I think she's just scared but what she's saying is take me as I am or you'll never see me again. At times she'll say she'll work on things but never follows through with action. There's always an excuse.
_Posted via Mobile Device_


----------



## jamesa (Oct 22, 2010)

DaliLama said:


> You are right in that she has layered on the guilt pretty hard. She's also threatened that if I file for divorce, she "will never speak with me again and will take (me) for everything she can get".


Luckily I am poor so I wouldn't have that problem. 

If she believes that you won't leave her what motivation does she have to change? 

You have to make her believe that you would leave her.


----------



## PBear (Nov 16, 2010)

So first off... If she never speaks to you again, how does this affect you? You work away from home anyway, so how much contact do you have? And do you care if you cut ties with her completely? Wouldn't that be prefered, at this point?

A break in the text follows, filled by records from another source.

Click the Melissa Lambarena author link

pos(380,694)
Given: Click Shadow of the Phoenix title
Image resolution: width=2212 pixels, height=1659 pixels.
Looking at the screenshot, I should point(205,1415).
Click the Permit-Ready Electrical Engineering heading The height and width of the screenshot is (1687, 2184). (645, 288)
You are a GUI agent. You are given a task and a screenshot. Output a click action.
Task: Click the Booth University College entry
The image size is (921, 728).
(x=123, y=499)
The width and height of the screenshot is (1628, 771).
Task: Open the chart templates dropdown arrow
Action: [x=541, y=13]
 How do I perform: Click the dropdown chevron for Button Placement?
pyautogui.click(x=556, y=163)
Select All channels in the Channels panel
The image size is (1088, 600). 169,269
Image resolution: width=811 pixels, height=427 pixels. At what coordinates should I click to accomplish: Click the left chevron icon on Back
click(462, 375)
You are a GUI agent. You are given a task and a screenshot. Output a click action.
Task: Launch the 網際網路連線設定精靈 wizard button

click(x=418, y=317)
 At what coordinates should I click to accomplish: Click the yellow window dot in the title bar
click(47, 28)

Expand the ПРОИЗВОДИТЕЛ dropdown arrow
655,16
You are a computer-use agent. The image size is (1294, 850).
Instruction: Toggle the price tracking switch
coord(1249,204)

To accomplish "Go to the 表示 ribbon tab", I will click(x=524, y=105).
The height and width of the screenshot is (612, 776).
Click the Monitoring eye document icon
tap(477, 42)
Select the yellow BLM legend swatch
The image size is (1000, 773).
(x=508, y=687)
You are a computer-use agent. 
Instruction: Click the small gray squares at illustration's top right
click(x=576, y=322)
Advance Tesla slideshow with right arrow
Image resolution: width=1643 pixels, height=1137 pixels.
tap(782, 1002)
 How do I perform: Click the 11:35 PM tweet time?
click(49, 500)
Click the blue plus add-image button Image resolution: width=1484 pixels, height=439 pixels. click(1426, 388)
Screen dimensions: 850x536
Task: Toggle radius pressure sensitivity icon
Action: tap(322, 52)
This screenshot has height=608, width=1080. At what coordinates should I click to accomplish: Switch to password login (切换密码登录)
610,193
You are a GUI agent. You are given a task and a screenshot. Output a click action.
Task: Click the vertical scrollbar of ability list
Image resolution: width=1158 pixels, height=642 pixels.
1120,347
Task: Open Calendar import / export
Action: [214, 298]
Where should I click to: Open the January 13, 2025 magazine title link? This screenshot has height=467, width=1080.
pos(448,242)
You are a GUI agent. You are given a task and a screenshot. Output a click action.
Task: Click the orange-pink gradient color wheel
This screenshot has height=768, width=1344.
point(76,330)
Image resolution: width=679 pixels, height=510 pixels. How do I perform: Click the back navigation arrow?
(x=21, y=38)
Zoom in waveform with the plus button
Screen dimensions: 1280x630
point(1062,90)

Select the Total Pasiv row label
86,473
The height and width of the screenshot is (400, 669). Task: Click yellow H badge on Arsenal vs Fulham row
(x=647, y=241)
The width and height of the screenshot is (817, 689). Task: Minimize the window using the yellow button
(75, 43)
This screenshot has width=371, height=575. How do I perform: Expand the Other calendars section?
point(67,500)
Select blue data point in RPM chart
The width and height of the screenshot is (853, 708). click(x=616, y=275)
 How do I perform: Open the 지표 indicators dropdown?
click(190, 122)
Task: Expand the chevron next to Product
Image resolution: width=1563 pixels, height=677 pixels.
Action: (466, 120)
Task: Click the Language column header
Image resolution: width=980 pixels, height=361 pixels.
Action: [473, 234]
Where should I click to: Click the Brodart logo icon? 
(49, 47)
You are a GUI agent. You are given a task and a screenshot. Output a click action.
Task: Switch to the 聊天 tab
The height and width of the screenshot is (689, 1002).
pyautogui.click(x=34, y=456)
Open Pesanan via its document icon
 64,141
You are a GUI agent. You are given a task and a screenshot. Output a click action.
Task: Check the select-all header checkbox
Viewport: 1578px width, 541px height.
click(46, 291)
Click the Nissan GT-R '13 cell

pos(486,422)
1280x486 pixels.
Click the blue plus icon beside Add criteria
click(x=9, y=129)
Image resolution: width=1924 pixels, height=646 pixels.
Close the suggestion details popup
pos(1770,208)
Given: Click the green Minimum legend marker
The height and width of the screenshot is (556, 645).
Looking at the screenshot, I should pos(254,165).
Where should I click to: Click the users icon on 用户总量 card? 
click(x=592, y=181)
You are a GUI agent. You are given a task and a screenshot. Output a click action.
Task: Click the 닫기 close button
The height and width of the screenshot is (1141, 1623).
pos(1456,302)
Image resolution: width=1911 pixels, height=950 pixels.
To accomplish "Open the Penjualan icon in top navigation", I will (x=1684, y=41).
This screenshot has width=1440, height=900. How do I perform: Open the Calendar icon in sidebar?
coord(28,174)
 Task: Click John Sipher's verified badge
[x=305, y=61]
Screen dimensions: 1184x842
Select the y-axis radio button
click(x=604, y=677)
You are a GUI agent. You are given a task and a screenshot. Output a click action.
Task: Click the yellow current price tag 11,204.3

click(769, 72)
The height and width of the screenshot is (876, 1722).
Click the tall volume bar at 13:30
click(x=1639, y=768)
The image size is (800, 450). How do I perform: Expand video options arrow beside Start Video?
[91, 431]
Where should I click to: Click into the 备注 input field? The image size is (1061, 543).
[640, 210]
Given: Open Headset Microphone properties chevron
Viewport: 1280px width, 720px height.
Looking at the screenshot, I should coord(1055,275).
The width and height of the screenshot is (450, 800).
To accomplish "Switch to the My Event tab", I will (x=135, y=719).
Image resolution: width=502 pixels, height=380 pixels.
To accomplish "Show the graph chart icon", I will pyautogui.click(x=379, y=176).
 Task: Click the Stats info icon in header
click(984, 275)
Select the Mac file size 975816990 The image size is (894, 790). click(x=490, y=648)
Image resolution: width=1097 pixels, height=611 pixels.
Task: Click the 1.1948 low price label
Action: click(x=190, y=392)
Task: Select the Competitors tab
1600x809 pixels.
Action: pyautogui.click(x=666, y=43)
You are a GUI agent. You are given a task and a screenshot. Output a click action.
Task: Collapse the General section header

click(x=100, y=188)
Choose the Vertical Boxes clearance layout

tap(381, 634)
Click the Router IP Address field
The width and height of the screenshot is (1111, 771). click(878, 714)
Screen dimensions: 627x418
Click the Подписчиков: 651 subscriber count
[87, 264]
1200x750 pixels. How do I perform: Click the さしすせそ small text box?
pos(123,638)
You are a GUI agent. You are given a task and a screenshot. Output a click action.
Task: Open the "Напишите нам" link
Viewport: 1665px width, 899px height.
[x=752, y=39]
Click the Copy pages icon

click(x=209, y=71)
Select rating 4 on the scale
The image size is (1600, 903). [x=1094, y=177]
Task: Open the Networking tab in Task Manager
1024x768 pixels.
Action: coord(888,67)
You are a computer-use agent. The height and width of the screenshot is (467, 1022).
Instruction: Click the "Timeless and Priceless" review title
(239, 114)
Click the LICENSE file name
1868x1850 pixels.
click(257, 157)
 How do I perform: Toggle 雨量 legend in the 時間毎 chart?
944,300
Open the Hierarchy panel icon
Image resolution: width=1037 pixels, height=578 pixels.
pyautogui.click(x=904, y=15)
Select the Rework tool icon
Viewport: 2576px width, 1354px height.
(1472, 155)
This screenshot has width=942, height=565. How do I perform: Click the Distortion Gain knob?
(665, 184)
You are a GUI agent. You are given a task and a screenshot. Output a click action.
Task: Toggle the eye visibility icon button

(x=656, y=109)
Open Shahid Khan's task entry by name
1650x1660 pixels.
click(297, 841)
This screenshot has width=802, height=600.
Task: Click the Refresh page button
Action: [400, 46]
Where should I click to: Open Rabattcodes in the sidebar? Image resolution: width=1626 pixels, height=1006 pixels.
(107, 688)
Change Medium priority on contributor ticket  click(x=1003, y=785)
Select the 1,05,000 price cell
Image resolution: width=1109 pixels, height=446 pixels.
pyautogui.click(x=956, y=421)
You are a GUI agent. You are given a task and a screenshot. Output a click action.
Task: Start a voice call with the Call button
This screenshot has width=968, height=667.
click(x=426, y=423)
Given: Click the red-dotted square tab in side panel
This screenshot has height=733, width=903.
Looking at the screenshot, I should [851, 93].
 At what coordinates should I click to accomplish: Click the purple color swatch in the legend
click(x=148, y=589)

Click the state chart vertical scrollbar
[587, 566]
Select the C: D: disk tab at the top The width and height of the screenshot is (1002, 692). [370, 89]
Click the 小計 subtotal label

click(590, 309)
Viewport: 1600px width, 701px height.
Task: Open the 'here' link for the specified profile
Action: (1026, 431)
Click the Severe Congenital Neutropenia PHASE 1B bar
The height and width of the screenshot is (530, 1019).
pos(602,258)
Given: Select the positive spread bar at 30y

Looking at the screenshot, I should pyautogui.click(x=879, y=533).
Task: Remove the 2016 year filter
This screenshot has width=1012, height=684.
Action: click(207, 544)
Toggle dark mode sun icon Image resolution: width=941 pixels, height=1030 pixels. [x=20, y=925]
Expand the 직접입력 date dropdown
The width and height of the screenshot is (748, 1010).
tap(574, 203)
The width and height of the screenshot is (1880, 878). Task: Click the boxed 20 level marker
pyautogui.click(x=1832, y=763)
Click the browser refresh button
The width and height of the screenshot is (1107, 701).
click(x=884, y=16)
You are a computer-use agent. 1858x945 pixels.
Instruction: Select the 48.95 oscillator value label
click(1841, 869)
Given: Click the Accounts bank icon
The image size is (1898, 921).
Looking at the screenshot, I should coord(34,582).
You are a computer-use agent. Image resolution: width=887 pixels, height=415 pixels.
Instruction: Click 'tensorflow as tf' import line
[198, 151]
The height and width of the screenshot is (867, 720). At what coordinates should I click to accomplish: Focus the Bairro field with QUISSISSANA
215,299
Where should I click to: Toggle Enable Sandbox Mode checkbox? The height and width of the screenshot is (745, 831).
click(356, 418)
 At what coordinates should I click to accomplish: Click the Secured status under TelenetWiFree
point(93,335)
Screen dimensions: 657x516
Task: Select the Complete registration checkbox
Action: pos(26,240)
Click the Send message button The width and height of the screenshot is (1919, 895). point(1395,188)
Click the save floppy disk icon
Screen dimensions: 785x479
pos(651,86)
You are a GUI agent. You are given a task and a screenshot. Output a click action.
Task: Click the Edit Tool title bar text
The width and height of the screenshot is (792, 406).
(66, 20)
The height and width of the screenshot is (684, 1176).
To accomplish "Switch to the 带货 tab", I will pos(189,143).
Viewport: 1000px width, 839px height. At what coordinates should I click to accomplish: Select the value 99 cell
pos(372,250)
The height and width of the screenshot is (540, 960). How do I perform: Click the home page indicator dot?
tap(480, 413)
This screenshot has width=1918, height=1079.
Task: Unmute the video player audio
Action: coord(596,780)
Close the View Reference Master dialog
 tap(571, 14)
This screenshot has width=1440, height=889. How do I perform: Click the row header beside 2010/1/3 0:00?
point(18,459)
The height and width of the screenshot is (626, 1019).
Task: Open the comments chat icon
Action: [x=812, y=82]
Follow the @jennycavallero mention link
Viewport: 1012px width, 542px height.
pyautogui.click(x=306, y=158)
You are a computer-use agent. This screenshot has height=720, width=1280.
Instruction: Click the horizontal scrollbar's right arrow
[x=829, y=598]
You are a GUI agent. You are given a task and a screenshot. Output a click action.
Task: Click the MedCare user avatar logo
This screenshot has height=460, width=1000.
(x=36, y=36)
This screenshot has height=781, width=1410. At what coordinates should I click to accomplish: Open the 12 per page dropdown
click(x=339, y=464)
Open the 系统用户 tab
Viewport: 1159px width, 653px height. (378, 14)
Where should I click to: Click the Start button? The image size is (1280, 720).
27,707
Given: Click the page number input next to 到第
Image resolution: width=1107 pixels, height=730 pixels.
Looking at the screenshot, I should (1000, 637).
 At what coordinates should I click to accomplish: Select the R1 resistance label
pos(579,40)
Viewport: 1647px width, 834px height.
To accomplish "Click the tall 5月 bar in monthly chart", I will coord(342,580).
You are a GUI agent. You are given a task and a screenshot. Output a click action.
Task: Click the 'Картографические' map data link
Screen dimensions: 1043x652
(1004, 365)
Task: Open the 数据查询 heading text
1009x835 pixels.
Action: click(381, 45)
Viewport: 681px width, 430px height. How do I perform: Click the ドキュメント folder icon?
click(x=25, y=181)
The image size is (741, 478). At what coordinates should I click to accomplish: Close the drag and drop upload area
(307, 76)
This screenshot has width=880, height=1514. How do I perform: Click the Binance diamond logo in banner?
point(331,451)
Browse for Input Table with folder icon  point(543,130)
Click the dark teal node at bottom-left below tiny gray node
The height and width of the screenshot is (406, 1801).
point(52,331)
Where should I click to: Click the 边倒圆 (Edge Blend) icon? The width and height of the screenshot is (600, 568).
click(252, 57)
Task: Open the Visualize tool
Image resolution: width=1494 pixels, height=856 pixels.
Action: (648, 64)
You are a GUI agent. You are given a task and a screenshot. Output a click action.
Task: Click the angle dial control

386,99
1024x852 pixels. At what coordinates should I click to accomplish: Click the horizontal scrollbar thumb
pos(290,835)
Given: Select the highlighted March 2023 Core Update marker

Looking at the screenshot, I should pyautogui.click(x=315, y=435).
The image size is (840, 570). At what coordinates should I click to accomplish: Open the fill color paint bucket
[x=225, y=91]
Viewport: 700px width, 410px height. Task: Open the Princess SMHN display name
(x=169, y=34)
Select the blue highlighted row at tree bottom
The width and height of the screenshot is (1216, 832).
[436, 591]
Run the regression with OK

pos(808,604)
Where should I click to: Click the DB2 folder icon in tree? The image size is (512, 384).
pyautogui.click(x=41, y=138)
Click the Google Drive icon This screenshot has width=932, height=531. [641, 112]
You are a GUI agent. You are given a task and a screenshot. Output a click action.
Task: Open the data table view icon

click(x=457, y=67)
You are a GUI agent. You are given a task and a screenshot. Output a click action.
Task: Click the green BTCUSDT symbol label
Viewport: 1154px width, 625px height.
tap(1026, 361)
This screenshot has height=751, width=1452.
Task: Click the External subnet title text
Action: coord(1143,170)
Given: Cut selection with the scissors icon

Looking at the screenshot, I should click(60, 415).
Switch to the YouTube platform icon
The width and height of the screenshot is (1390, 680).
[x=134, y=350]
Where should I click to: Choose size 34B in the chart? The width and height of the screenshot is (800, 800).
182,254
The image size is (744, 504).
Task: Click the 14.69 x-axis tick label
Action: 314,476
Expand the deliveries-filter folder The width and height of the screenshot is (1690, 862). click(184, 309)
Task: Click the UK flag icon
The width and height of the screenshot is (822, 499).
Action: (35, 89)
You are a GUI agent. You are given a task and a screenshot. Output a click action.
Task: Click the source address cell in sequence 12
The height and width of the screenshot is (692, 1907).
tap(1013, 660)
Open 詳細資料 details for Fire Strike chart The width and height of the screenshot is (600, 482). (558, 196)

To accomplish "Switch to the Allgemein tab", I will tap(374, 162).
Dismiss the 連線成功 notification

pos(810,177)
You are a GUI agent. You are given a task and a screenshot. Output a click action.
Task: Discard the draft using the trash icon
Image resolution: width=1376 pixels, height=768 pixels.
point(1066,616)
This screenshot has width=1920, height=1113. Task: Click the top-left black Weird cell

As far as the finances go, it seems that you likely have the resources to hire a good lawyer. Talk to one and see what you're likely to have to go through, and determine if the costs are worth it. Personally, it sounds like blackmail to me, and I'd give pretty much anything to get away. But I'm not in that situation, so I can't say for sure. Although I would definitely look into getting a professional opinion.

Clint


----------



## greeneyeddolphin (May 31, 2010)

Sometimes when people become used to a situation, they don't know how to change it, even though they want to. And sometimes, too, when told "change this or I'll leave", they feel as though nothing they could do would change your mind, so they feel that to try to change it is pointless or that they'll just look like a fool or desperate or whatever. 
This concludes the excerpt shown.